理由はさておき、あまり行きたくないグループ本部に出向くこととなった。懇談は、グループの中でもフラッグシップともいわれる病院である湘北神蔵(しょうほくかみくら)病院で初期研修を終えられた先生と私、そしてグループの理事の先生とで懇談となった。私の話の半分は本音、半分は美辞麗句、という懇談であったが、懇談の合間に、理事の先生から誇らしげにこのような話を聞いた。
湘北神蔵病院は「絶対患者さんを断らない」ということを徹底している病院であるが、受け入れる病床がないけど断らないので、ERで受け入れた急性虫垂炎の患者さんを入院させることができなかった。なのでERから手術室にオペ出しし、手術が終わったらまたERに戻り、病棟に上がれないまま数日をERで過ごし、結局退院可能となったのでその患者さんは一度も病棟に上がることなくERから退院となった、ということがあったそうである。おそらくERのベッドは九田記念病院と同様にストレッチャーで、寝心地のことを考えているものではない。ERは24時間バタバタしており、穏やかな環境ではなかったであろう。
理事の先生は誇らしげだったが、それは患者さんにとって適切な医療だったのだろうか?もし本当にその地域で湘北神蔵病院以外にその人を受け入れる病院がなかったとしたら、その地域は憂慮すべき医療崩壊地域である。もし、他の病院に搬送されていたら病室に入院できていたのに、ということであれば、その人の受けられるべき医療のチャンスをつぶしてしまったことにはならないのだろうか?と、悶々としてしまった。
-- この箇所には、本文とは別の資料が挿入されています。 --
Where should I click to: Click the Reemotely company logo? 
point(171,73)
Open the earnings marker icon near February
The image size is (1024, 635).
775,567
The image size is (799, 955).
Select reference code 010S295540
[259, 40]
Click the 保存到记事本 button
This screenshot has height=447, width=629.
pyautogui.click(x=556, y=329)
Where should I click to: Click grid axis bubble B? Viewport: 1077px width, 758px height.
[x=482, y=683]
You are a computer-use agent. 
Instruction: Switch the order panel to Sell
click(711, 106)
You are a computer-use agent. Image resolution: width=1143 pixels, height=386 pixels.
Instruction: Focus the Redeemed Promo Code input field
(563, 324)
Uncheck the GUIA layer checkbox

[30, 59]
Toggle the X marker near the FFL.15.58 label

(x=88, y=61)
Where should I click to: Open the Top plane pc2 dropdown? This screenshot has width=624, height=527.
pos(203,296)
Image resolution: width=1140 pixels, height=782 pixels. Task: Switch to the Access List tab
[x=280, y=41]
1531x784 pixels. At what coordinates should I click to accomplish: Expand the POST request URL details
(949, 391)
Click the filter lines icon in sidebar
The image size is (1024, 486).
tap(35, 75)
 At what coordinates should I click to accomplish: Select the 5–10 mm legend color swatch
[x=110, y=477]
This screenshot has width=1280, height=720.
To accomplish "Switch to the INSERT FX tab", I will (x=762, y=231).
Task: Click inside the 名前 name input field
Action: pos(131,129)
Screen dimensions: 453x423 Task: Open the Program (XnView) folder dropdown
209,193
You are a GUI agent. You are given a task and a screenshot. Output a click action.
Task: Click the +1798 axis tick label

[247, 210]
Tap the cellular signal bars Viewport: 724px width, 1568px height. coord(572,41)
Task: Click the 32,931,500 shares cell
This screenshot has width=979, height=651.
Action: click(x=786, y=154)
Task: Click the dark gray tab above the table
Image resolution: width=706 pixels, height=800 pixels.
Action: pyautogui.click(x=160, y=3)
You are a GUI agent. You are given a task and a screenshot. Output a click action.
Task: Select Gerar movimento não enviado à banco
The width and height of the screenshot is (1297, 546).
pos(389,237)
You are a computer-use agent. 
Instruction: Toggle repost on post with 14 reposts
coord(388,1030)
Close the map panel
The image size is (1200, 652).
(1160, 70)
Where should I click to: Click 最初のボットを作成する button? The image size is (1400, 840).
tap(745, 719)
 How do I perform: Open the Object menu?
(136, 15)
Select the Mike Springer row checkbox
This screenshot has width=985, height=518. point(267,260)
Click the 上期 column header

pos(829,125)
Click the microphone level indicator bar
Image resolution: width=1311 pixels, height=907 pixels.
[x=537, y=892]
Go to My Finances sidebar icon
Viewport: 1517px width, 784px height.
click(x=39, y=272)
その懇談会は後日、グループの会報誌に記事が載ったが、残念なことに湘北神蔵病院の先生の顔写真と私の顔写真があべこべに印刷されていた。もし、創立者や理事先生の写真でこのようなことが起こっていたら、会報誌を全部回収し、新たに印刷しなおしていただろうなぁ、と思った。会報誌をもらうまでは、何冊かもらって、両親や恩師に送ろうと思っていたが、やめることにした。いい加減なものである。まぁ、東京旅行(とはいえ、懇談会が終わったら、安いビジネスホテルでマクドを食べ、テレビを見ながら寝ただけ、翌朝の新幹線で帰阪)に行けただけよかったのだろう。そういうことにしておこう。